In 2008, when the US newspaper industry was in trouble, the total printing volume of Chinese newspapers also decreased by 2.45% year-on-year, the first decline in 16 years. The Chinese newspaper industry, which was originally "growth-long" and later than the West, has not yet entered the "mature period", and it has also entered the "decline period" in the first few years of the 21st century. As early as 2005, the emergence of two landmark events has shown the "decline" of China's newspaper industry. First, the performance of "Beijing Youth Daily" has fallen sharply. First, the growth rate of newspaper advertising is lower than GDP growth for the first time. Also in this year, the total amount of newspaper printing in the country fell sharply, and newspaper printing suffered a "cold winter."
With the rapid advancement of information technology, traditional media based on paper has been on the defensive. Today, many people no longer need to get news by reading newspapers, watching TV or listening to the radio. As a new form of communication, the new media has won the audience of traditional media for decades or even hundreds of years in just 10 years. The "one-night recession" in the newspaper is due to the "rise of the night" from the new Internet media. The financial crisis has only "forced" this moment to come ahead of schedule.
As a result, the growing Chinese newspaper industry has faced the double test of survival and reform.
Since the launch of the first batch of cultural system reform pilot units in 2003, China’s newspapers and periodicals have undergone restructuring for six years. For the newspapers and magazines, whether it is a business unit or a public institution is not a choice that needs to be faced. The national newspapers and periodicals, including most of the newspapers and periodicals in the central level, have been transformed into enterprises. Now it is necessary to consider how to change.

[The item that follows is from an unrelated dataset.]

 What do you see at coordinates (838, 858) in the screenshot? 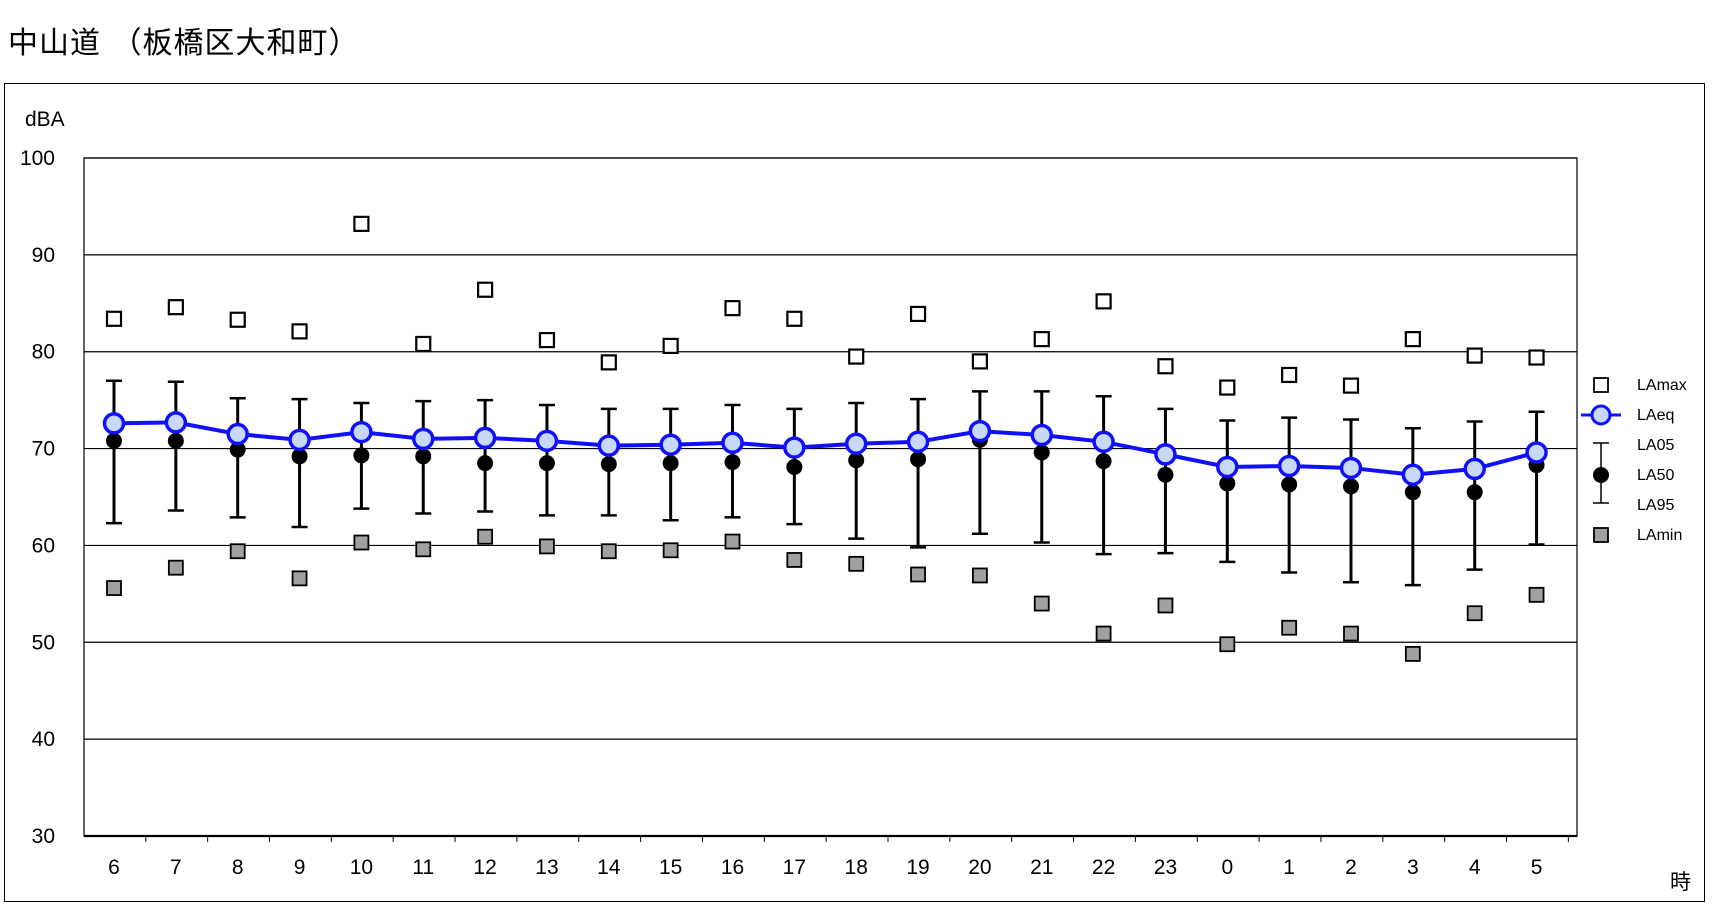
I see `x-axis-ticks: 6 7 8 9 10 11 12 13 14 15 16 17 18 19 20 21 22 23 0 1 2 3 4 5` at bounding box center [838, 858].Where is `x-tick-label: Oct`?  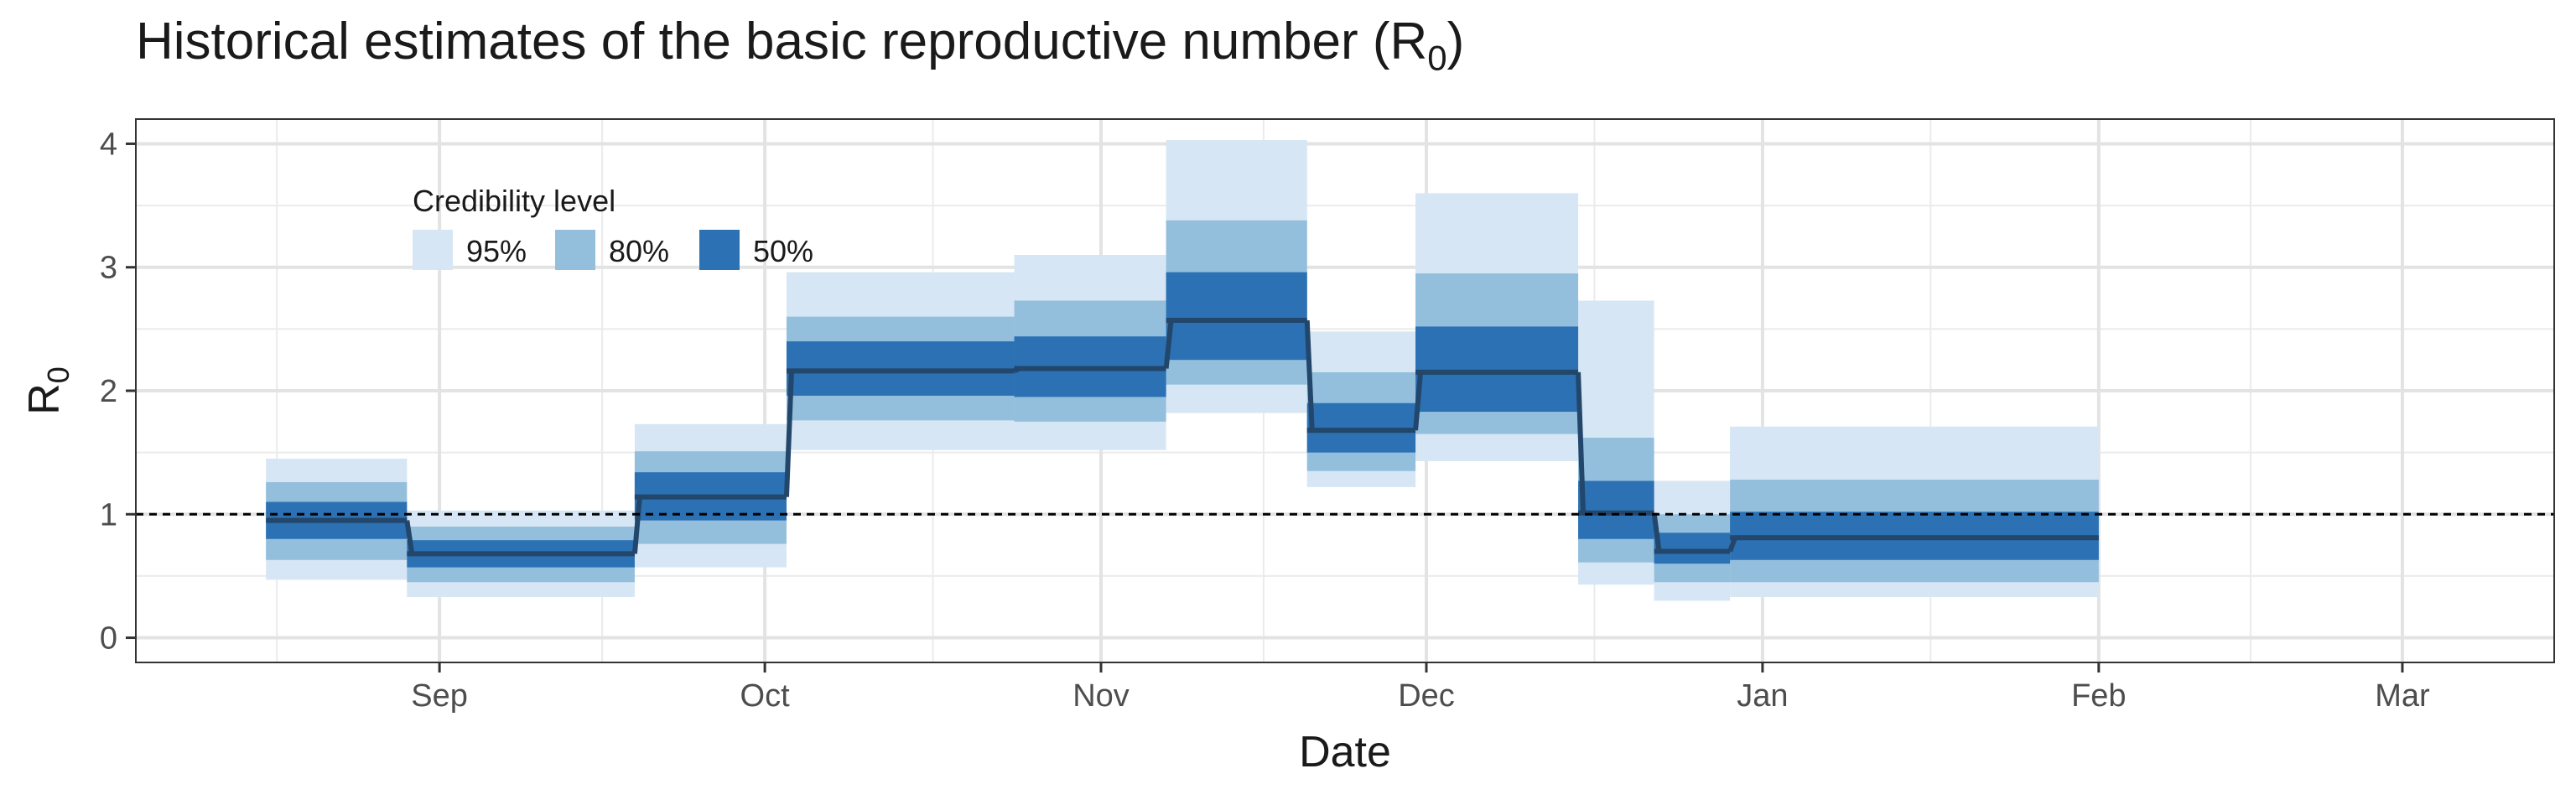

In fact, after 30 years of market storms in the Chinese newspaper industry, some of the more market-oriented newspapers are currently facing the constraints of corporate units and business management, which is the low efficiency of the Chinese newspaper market. The reason is. Many non-temporary newspapers, which are hard-rooted at a loss and no one to watch, consume a lot of resources in vain, which is not responsible for the readers, but also a great waste.
In 2009, the state ministries and commissions reorganized the system one step ahead. Under one order, units that did not change before the end of 2010 will be automatically cancelled. In the next step, the restructuring of newspapers and periodicals has been close at hand. It is reported that the State Administration of Press and Publication has passed the implementation rules for the reform of non-temporal newspapers and periodicals, which will be promulgated in the near future; the exit mechanism of newspapers and periodicals is also being piloted and will be rolled out nationwide soon.
Not long ago, the China News, which was founded in 1993, was seriously insolvent due to poor management and was approved by the General Administration of Press and Publication. This is the first central news newspaper in China to close down. The collapse of such a newspaper at this time indicates that the reform of the Chinese newspaper system is on schedule and is being implemented.
This is the worst era and the best time. At the World Media Summit, which just ended in Beijing, delegates formed the consensus: "With the rapid development of new technologies, the real impact of the financial crisis is actually accelerating the process of global media change." At a time when Chinese media strength is being watched by more and more world peers, the Chinese newspaper industry has found the best time for reform.